Further, it is important to make note of overall survival with both approaches. Five-year recurrence-free survival in the MSKCC PC-RPLND series was 97%, and the 5-year progression-free survival in the Norwegian PC-RPLND dataset (which included post-chemotherapy masses up to 2 cm) was 96%. In comparison, the Indiana surveillance data showed 5-year recurrence-free survival of 96% for good-risk disease, and 73% for patients with intermediate- and poor-risk disease combined. Since the MSKCC data were almost entirely composed of good-risk patients (144 of 147), evaluation of the good-risk data from Indiana shows equivalent survival to good-risk patients at MSKCC treated with PC-RPLND. Five-year relapse-free survival at our institution, where the patient make-up was similar to the Indiana series, was also similar (96%). Therefore, despite the lack of randomized data, survival appears comparable between PC-RPLND and surveillance. The literature on long-term outcomes are limited to the information provided here as four of the six RPLND series post-chemotherapy do not relapse and survival data. It is recognized a limitation of the literature and this paper is that four of the six datasets describing the outcomes with RPLND are presented only in abstract form and do not provide indepth details on patient populations.

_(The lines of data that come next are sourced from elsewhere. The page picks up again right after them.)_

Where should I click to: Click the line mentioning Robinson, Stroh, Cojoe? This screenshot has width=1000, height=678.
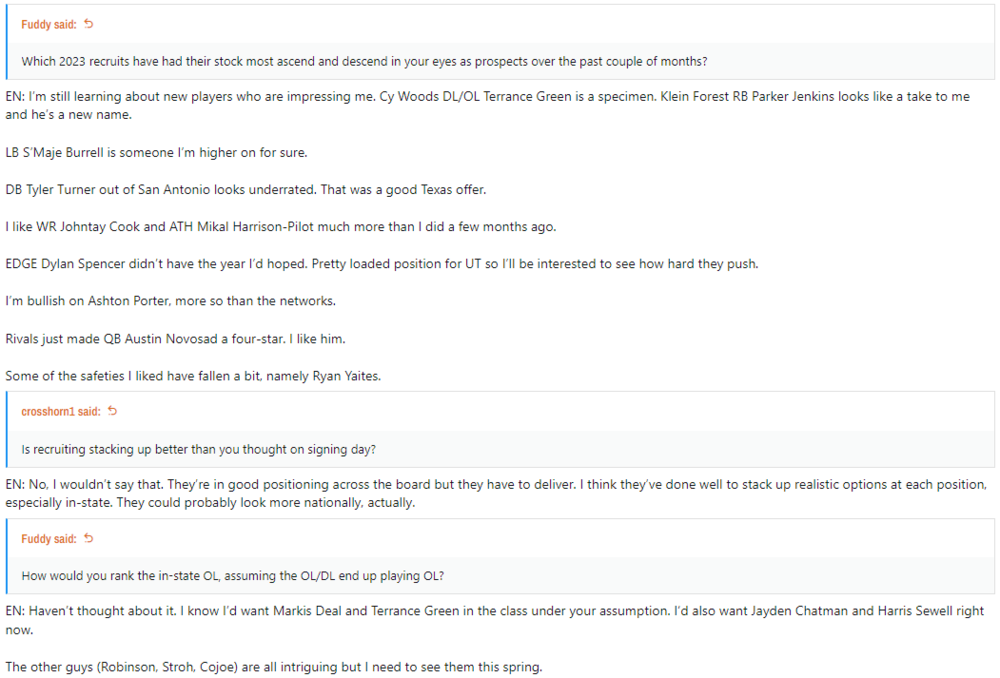(273, 666)
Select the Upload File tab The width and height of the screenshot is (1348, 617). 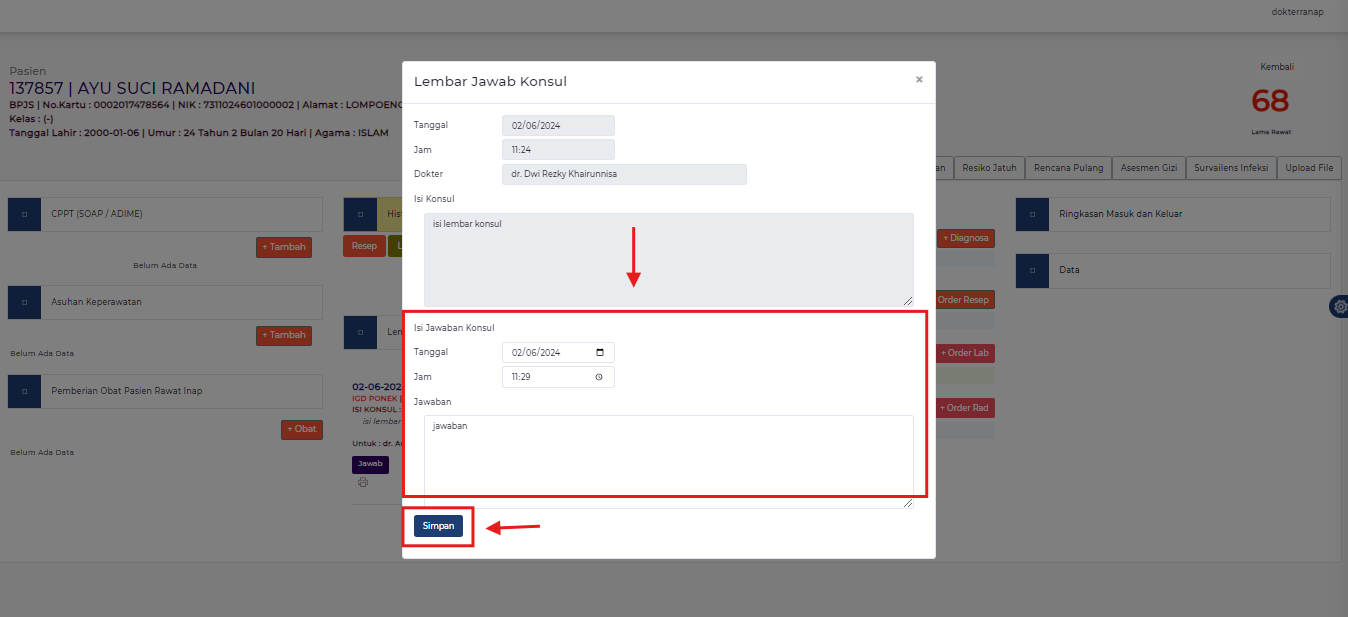point(1309,167)
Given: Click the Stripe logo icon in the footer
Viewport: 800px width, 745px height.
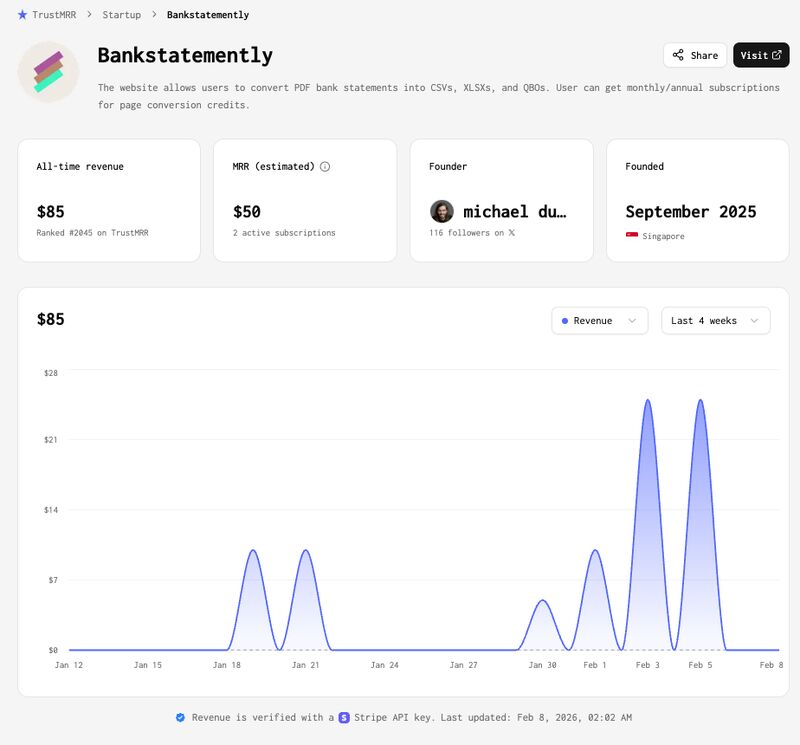Looking at the screenshot, I should [341, 717].
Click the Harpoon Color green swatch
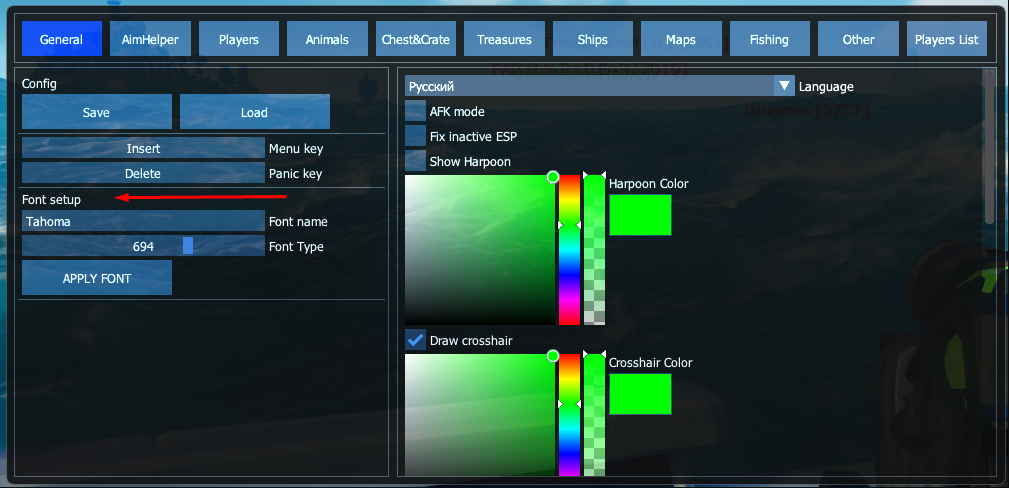 click(x=640, y=215)
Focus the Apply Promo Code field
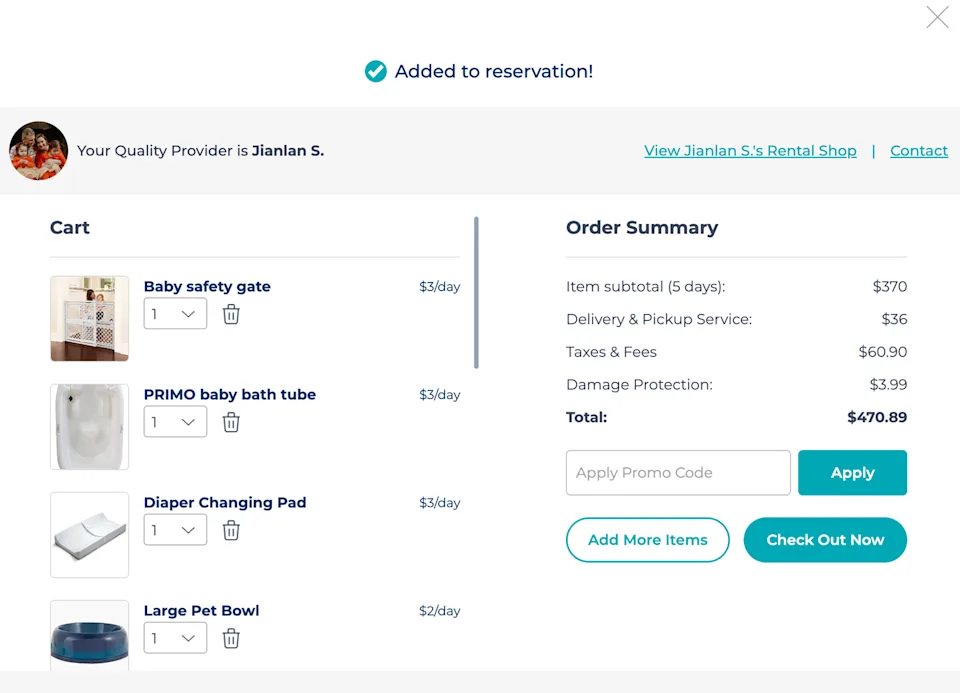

In conclusion, the management of the subcentimeter residual mass after chemotherapy for metastatic germ cell tumor is controversial. Our meta-analysis suggests that 24% of these masses harbor teratoma, which concerns clinicians owing to its unpredictable and potentially malignant nature and that 4% contain viable cancer. However, robust data over a long follow-up period indicate that 5% of men on surveillance will go on to relapse, and about 3% will relapse in the retroperitoneum alone. This suggests that 97% of men in complete remission can be spared a PC-RPLND and the associated risks and complications. For the 5% who do relapse, cure is possible with salvage surgery and/or chemotherapy. The surveillance data therefore suggest that the biologic nature of microscopic residual teratoma is benign in the majority of cases.

The survival figures suggest that both RPLND and surveillance are equally efficacious for the management of men in this situation, which is reflected in the current European [35], American [36] and Canadian guidelines [37]. While our meta-analysis is unable to unequivocally answer the question of whether surgery or surveillance should be the preferred treatment modality, it does help to more accurately quantify the risks and benefits of both approaches. This will be of value to physicians when counseling patients in this situation, enabling both to jointly arrive at an informed decision of which option to pursue.

funding

No funding was used for this project.

disclosure

The authors have declared no conflicts of interest.